Stocks sink on inflation fears

Well, Wall Street has something to worry about again.

The Dow opened 100 points lower after the Labor Department reported consumer prices rose 2.1% over the past year. Inflation rose more than economists had predicted.

Inflation concerns investors because it could lead the Federal Reserve to hike interest rates more quickly than planned. That would slow down the economy, make the cost of borrowing higher and dent corporate profits. The Fed, which targets 2% inflation, has signaled it will raise rates three times this year for the second year in a row.

“Investors were looking for some hard results on inflationary data and that’s what we got today,” said Charlie Ripley, senior investment strategist for Allianz Investment Management.

Low inflation and rock-bottom interest rates had helped fuel soaring stock prices since 2009.
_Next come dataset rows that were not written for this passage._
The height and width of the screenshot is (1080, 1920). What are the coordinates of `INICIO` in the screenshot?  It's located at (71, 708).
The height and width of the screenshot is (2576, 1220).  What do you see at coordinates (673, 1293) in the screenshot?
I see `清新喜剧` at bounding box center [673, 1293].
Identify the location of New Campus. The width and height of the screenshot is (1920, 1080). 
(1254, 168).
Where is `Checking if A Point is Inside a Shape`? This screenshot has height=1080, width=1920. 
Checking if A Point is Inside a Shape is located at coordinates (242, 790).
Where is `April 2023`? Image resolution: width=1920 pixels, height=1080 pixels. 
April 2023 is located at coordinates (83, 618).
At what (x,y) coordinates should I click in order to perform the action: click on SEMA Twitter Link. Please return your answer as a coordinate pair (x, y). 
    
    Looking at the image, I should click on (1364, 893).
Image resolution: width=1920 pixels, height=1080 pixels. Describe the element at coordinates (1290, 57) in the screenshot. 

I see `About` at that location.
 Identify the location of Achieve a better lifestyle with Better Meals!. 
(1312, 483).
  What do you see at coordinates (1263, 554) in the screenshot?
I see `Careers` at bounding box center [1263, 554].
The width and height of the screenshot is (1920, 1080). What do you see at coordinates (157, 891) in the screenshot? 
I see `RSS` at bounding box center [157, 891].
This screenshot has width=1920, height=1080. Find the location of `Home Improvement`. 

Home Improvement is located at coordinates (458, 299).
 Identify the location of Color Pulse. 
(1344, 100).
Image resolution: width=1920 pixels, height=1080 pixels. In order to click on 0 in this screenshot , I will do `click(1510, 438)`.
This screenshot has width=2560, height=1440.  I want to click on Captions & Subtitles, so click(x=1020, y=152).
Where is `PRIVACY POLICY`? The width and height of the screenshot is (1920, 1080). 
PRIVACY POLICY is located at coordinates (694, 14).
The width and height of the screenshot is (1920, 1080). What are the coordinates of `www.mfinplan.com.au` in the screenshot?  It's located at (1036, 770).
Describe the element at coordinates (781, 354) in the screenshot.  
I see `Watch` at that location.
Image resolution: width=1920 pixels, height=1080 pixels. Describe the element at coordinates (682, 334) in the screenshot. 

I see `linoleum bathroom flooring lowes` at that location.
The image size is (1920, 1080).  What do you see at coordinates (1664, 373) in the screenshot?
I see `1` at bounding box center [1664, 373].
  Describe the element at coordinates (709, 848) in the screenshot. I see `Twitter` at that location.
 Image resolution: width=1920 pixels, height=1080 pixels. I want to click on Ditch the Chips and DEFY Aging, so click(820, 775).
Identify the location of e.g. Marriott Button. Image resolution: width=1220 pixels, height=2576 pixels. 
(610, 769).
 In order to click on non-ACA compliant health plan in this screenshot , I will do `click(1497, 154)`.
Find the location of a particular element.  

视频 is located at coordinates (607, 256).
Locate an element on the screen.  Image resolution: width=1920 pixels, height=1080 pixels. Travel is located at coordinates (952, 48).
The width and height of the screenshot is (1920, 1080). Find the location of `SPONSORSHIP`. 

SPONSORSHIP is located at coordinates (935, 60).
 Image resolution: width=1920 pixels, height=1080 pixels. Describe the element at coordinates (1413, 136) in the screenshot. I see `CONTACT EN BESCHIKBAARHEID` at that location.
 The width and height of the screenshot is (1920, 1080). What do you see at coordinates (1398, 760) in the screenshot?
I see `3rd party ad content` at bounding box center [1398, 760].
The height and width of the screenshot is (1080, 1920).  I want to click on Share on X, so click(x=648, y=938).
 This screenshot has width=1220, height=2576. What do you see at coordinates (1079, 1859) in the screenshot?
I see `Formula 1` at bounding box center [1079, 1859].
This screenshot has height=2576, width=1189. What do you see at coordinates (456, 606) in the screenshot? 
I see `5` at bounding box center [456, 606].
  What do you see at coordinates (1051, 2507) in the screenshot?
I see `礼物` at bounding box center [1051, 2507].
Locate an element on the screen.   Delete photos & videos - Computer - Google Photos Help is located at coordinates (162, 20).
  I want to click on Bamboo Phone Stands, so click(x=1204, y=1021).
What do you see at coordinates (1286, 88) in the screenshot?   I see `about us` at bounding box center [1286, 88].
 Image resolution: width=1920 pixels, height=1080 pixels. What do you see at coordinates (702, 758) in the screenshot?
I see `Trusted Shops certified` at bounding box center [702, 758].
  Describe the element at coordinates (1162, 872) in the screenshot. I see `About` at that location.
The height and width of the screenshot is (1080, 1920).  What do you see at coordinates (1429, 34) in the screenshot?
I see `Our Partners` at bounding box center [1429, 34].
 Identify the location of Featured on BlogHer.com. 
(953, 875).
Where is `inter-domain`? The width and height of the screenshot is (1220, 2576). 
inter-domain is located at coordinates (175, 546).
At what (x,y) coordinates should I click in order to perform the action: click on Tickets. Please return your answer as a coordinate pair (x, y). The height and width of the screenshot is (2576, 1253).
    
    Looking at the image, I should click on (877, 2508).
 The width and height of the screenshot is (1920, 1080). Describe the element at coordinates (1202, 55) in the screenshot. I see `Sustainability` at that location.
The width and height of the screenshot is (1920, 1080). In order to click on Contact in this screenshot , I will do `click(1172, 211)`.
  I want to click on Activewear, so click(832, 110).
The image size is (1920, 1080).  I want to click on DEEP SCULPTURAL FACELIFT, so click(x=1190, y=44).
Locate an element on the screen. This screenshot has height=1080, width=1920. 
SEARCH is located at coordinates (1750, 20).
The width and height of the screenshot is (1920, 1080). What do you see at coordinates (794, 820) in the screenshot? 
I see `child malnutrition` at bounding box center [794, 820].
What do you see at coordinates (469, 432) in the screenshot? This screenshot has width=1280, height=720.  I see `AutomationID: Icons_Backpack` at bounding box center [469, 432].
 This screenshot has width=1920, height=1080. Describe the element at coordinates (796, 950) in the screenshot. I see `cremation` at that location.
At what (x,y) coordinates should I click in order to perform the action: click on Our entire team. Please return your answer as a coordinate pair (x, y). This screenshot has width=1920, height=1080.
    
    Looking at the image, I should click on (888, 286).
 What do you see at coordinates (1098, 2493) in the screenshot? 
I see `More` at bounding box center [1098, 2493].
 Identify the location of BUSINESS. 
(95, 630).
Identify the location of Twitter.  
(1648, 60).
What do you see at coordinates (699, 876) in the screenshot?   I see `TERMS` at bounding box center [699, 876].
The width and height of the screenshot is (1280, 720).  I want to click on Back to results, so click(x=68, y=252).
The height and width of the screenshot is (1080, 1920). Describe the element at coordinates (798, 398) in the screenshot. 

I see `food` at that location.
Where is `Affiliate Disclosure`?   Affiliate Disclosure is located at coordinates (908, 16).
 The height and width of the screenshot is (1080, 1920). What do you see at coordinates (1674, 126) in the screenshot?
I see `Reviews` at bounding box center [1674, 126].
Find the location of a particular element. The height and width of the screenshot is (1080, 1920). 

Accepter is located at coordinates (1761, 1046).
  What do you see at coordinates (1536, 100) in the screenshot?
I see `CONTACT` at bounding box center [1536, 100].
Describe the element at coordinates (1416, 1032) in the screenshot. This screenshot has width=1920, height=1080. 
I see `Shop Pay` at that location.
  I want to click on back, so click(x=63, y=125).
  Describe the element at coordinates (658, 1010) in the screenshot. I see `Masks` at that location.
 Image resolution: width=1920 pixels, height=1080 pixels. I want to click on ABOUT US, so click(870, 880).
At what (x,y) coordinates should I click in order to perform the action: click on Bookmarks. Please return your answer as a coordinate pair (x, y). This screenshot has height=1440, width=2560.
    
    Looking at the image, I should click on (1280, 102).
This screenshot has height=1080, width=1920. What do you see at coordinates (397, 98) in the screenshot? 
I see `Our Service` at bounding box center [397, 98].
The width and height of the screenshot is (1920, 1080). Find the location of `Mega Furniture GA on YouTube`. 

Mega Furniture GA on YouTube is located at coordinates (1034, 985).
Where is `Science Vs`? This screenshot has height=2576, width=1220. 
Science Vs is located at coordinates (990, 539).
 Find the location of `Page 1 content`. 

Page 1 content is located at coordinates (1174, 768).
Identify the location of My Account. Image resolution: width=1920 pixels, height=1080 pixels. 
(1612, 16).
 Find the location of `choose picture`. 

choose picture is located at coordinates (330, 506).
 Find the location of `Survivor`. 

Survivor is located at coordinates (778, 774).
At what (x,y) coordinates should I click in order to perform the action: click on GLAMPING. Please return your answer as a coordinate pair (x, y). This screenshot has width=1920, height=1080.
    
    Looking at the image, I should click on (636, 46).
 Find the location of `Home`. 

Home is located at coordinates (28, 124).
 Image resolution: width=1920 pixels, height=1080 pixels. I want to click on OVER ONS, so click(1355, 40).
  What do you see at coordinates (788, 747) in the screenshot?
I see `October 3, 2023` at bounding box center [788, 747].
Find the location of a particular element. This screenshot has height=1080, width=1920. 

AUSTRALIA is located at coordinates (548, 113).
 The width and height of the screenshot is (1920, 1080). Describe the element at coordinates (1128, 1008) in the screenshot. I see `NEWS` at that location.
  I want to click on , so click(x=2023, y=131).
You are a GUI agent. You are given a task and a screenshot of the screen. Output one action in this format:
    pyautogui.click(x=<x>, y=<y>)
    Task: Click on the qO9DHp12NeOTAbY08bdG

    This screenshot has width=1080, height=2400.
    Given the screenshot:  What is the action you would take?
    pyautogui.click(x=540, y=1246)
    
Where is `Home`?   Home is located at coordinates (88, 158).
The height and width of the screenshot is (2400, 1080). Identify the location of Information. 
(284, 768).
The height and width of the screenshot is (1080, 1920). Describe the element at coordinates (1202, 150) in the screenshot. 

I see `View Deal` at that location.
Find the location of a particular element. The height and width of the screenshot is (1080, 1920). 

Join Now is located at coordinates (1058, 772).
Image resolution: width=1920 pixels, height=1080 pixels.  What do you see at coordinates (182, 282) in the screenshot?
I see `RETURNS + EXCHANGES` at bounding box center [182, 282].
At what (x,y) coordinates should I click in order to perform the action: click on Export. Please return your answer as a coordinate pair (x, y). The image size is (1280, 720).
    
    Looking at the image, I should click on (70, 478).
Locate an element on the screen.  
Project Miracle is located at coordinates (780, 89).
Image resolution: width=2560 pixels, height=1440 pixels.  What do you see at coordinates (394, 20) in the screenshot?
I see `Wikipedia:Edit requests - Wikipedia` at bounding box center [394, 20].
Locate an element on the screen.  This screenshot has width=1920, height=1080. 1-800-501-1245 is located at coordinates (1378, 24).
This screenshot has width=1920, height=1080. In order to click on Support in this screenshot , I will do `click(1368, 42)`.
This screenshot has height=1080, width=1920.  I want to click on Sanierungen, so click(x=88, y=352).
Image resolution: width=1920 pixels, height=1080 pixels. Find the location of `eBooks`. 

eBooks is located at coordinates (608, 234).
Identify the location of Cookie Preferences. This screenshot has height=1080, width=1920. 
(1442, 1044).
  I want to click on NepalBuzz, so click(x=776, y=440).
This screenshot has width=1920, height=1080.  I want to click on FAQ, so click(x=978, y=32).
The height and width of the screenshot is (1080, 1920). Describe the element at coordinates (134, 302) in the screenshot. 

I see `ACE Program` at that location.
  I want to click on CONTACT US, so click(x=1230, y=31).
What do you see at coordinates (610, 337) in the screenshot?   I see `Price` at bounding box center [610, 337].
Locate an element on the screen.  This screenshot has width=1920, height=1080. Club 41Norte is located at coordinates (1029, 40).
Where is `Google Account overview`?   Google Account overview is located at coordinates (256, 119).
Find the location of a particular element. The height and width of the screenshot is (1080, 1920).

Fear about inflation initially drove the market sell-off that began February 2, when the Labor Department reported employees’ paychecks grew faster than they had in nine years. The Dow fell by 1,000 -points twice last week.

The recent tax cuts have “complicated” the Fed’s strategy by juicing a growing economy, said PNC Chief Economist Gus Faucher.

Uncertainty over additional interest rates showed up in the bond market Wednesday. The yield on the 10-year Treasury immediately climbed following consumer price data from 2.83% to a four-year high of 2.88%. Prices and yields move in opposite directions and if bond yields start to rise, investors may want to take some of their money out of stocks and put it into safer bonds.

“If we continue to see hard evidence of inflation, 3% [yields are] not out of the cards pretty soon here,” said Ripley.

Stocks had rallied over the last three trading days, adding nearly 800 points.